The general held him by the shoulders.

—You did your duty, Captain. You did your duty with honor.

The silence became unbearable. Even the wind seemed to stop.

Commander Rivas, pale, tried to say something.

—General, I didn't know that…

Salazar turned slowly toward him, then toward the crowd. His face was no longer sad, but filled with a simmering indignation that weighed like a storm.

"Didn't they know?" he asked. "And because they didn't know, did that give them the right to humiliate him? To push him? To call him trash?"

No one answered.

The general raised his voice so that everyone could hear.

"This man is not crazy. This man is Captain Alejandro Herrera Morales of the Mexican Army Special Forces. Fifteen years ago, he participated in an operation to rescue civilians kidnapped in the mountains. When the team was ambushed, he stayed behind to cover the retreat. Thanks to him, twelve people survived. Thanks to him, his comrades were able to return home."

The general took a deep breath, but his voice broke.

—He was captured. Tortured. We presumed him dead because his body never turned up. And today I find him here, in his own country, begging for a piece of food while you laugh at him.

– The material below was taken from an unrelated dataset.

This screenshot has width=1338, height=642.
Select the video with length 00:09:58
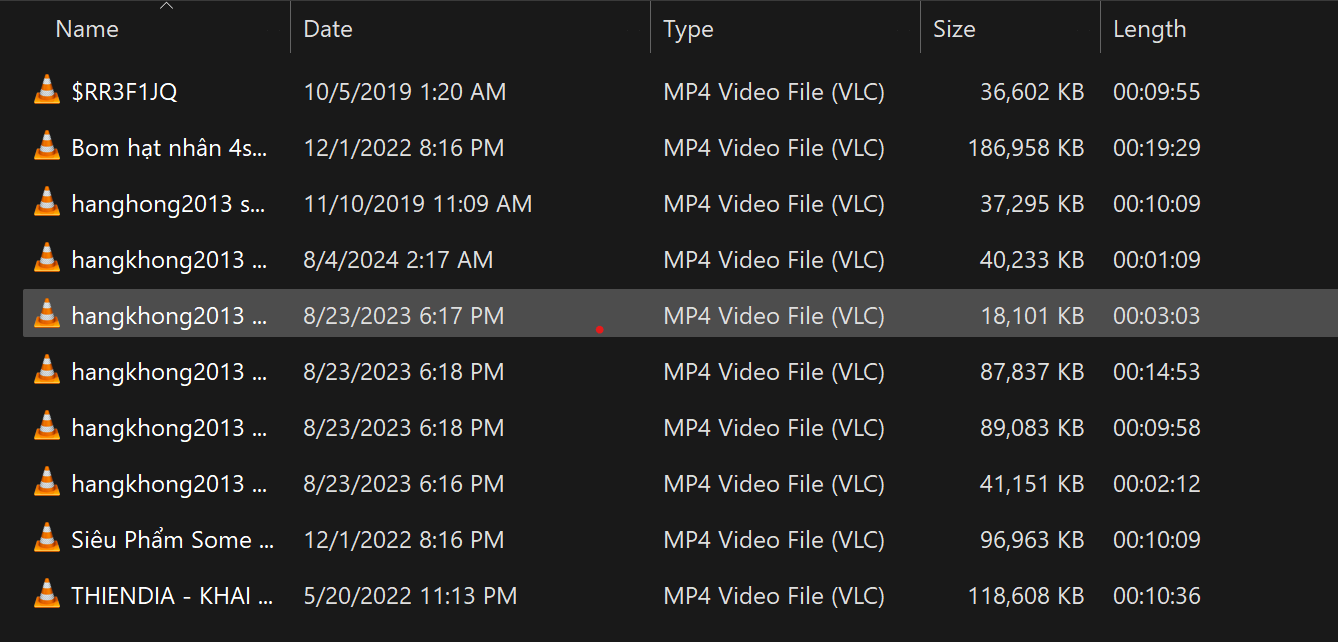(x=1156, y=428)
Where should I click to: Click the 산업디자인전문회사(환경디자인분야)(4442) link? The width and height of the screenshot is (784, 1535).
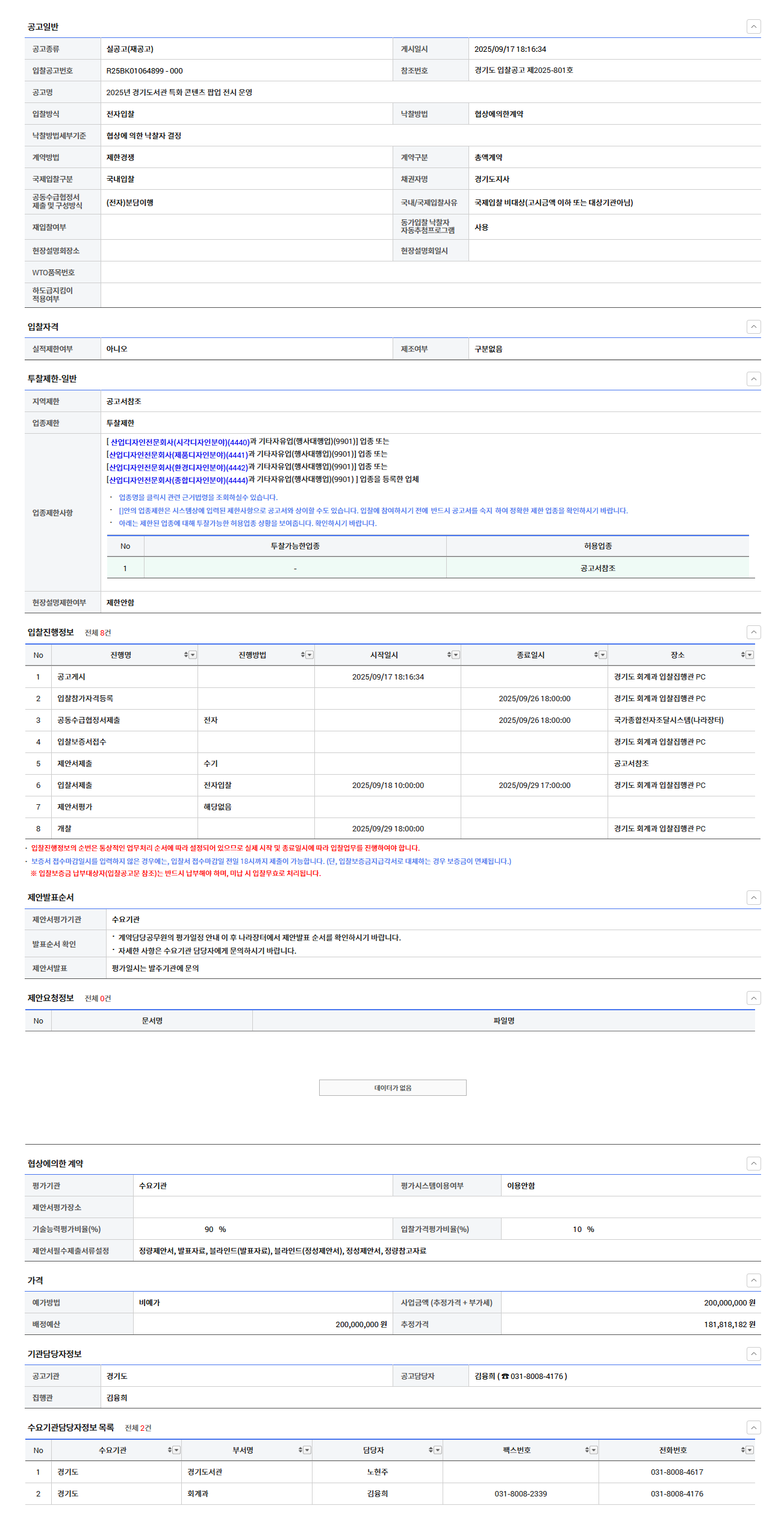coord(178,467)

Don Eusebio lowered his head. The boy who had thrown the stone began to cry silently.

Captain Alejandro reached into his torn jacket and pulled out the small plastic flag. It was dirty, torn at one corner, but he held it with a sacred delicacy.

"My general," he said. "The flag... was falling down."

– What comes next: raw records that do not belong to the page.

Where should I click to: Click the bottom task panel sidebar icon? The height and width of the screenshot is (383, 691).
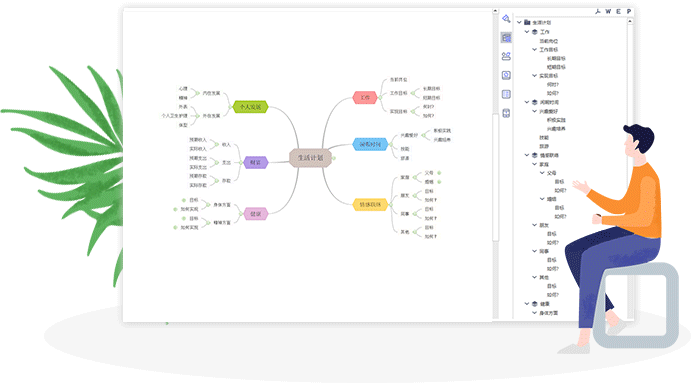[506, 113]
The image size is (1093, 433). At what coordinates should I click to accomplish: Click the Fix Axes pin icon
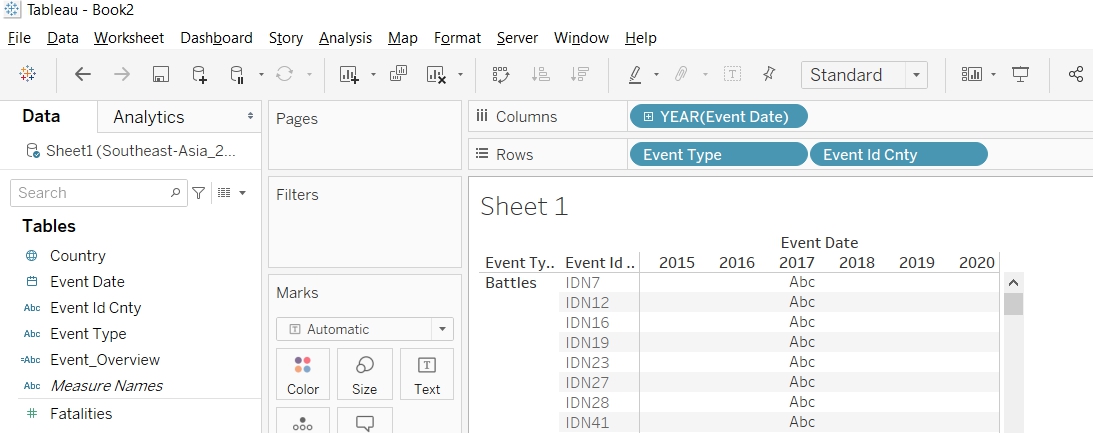click(769, 75)
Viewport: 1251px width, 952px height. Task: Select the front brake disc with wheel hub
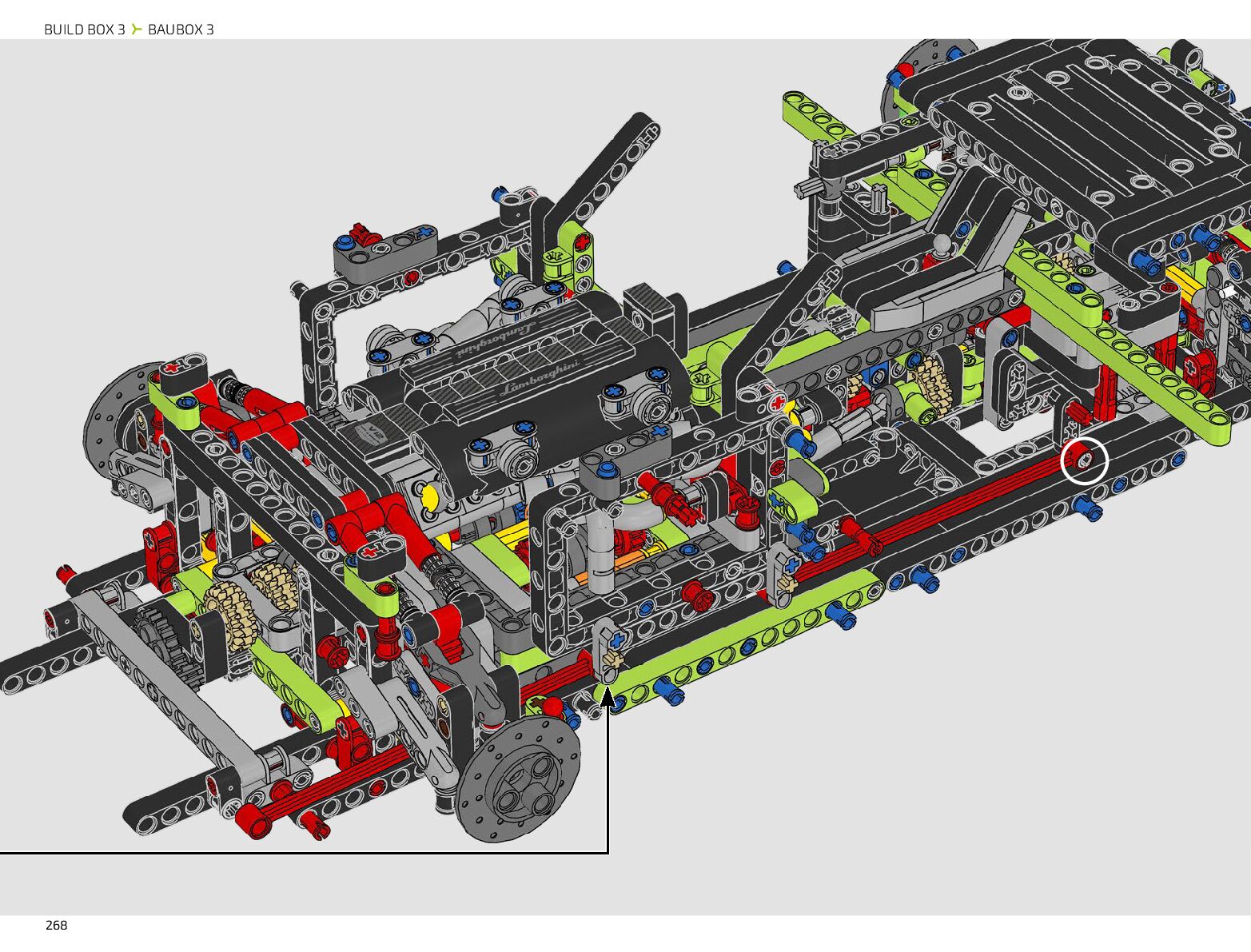[518, 779]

The general received it with both hands. He held it to his forehead as if it were made of silk and not old plastic. Then he stood at attention before Alejandro and raised his hand in a military salute.

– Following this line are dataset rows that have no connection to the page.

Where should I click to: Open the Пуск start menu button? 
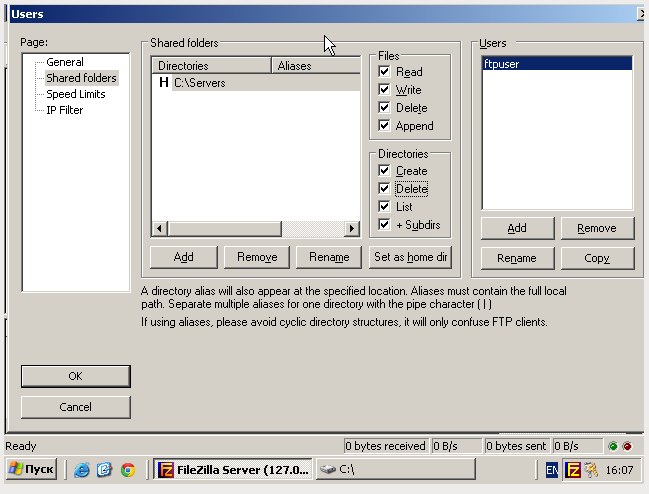point(31,469)
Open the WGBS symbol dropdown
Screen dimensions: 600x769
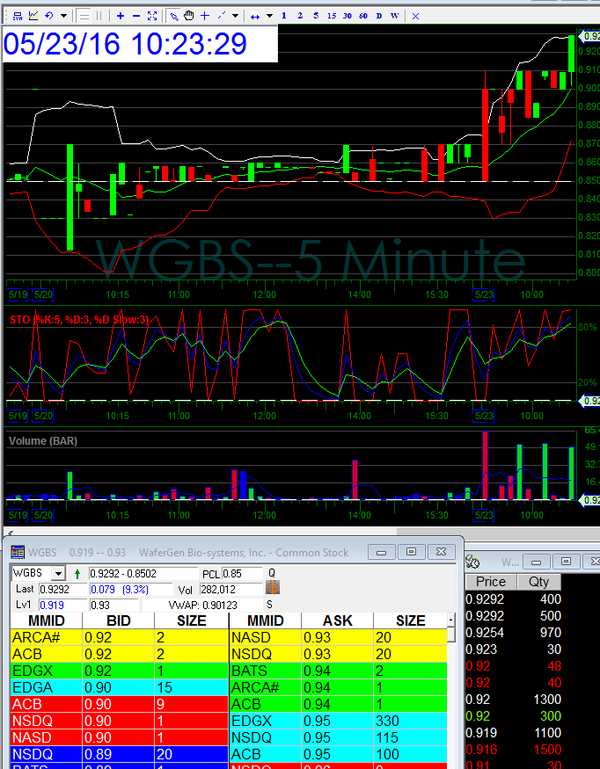tap(58, 573)
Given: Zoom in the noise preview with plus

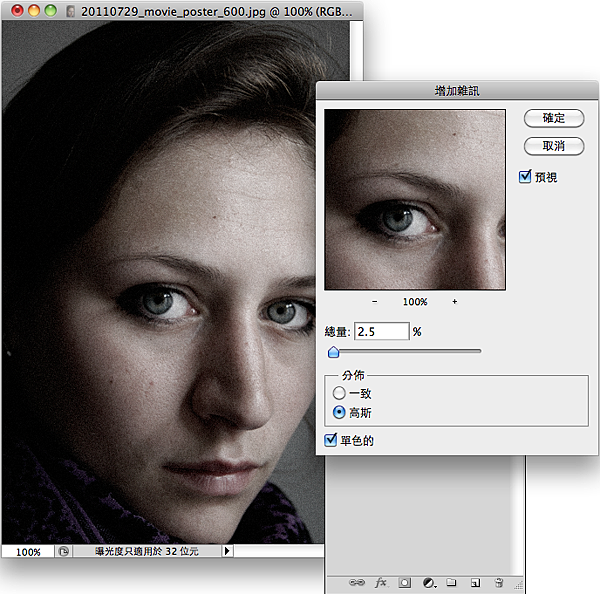Looking at the screenshot, I should click(x=454, y=301).
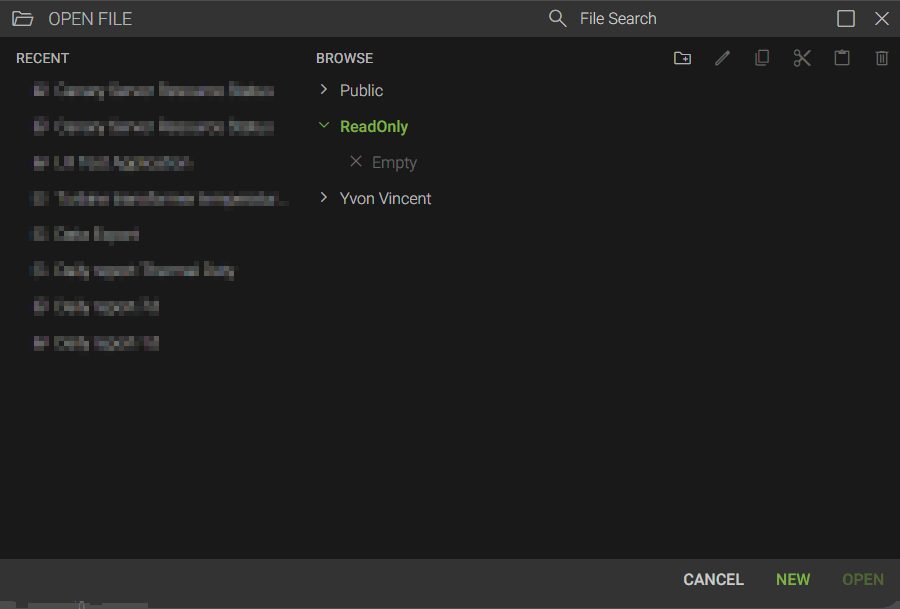
Task: Select the Public folder label
Action: [x=361, y=90]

No one in the square would ever forget that image: a general with shining medals greeting a barefoot, wounded man dressed in rags.

One by one, the soldiers in the convoy also saluted. Then some police officers. Then the neighbors. The entire square stood silently, hands on chests or foreheads. There was no more laughter. Only shame. Only respect.

"Bring in the military doctor," Salazar ordered. "And prepare for his immediate transfer to the barracks hospital. I want full medical attention. No one is to touch him again without respect. Is that clear?"

—Yes, my general—several soldiers replied.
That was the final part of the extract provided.